Alpha-SQL: Zero-Shot Text-to-SQL using Monte Carlo Tree Search
Boyan Li, Jiayi Zhang, Ju Fan, Yanwei Xu, Chong Chen, Nan Tang, Yuyu Luo
TL;DR
Alpha-SQL reframes zero-shot Text-to-SQL as progressive SQL construction guided by Monte Carlo Tree Search. It introduces LLM-as-Action-Model to generate reasoning actions and a self-supervised, execution-consistency reward to steer search without fine-tuning. The approach integrates a seven-action space, a rollout-based MCTS process, and offline/online value retrieval to harness small open-source LLMs effectively. Empirically, Alpha-SQL delivers competitive results on BIRD and Spider datasets, with significant gains over prior zero-shot methods and robust performance even with smaller models. The work demonstrates how test-time search and structured reasoning can close the gap to fine-tuned baselines in Text-to-SQL tasks.
Abstract
Text-to-SQL, which enables natural language interaction with databases, serves as a pivotal method across diverse industries. With new, more powerful large language models (LLMs) emerging every few months, fine-tuning has become incredibly costly, labor-intensive, and error-prone. As an alternative, zero-shot Text-to-SQL, which leverages the growing knowledge and reasoning capabilities encoded in LLMs without task-specific fine-tuning, presents a promising and more challenging direction. To address this challenge, we propose Alpha-SQL, a novel approach that leverages a Monte Carlo Tree Search (MCTS) framework to iteratively infer SQL construction actions based on partial reasoning states. To enhance the framework's reasoning capabilities, we introduce LLM-as-Action-Model to dynamically generate SQL construction actions during the MCTS process, steering the search toward more promising SQL queries.
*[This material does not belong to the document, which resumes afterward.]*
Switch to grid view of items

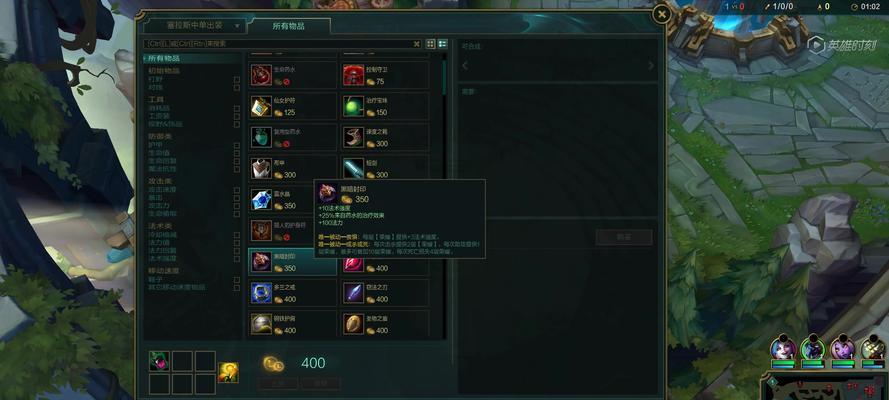pyautogui.click(x=430, y=44)
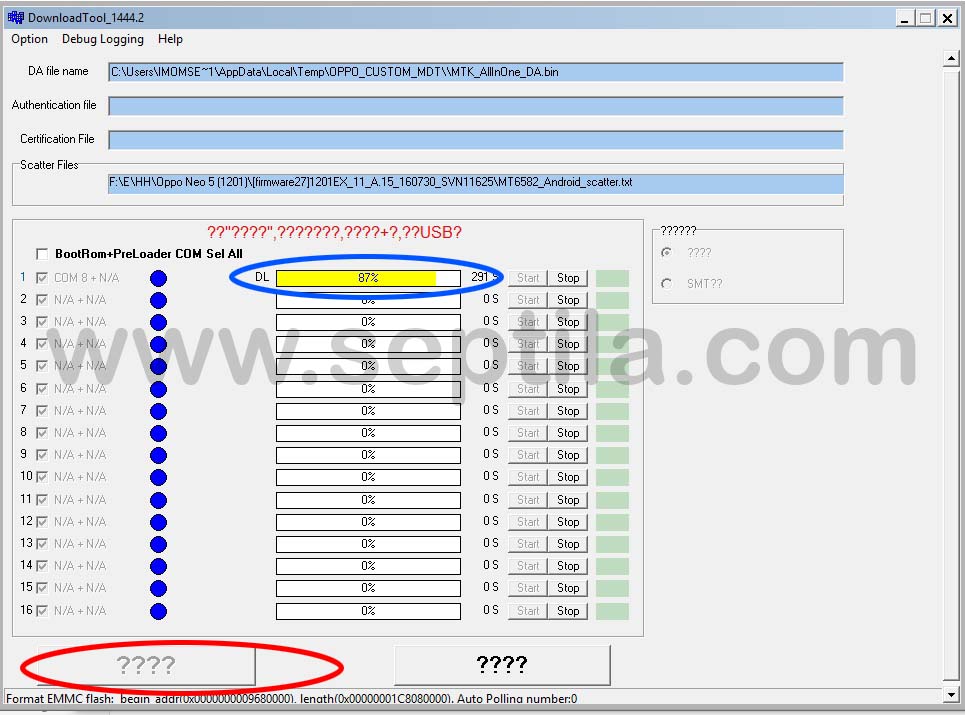Enable the BootRom+PreLoader COM Sel All checkbox
The image size is (965, 715).
(41, 254)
Moreover, Alpha-SQL employs a self-supervised reward function to evaluate the quality of candidate SQL queries, ensuring more accurate and efficient query generation. Experimental results show that Alpha-SQL achieves 69.7% execution accuracy on the BIRD development set, using a 32B open-source LLM without fine-tuning. Alpha-SQL outperforms the best previous zero-shot approach based on GPT-4o by 2.5% on the BIRD development set.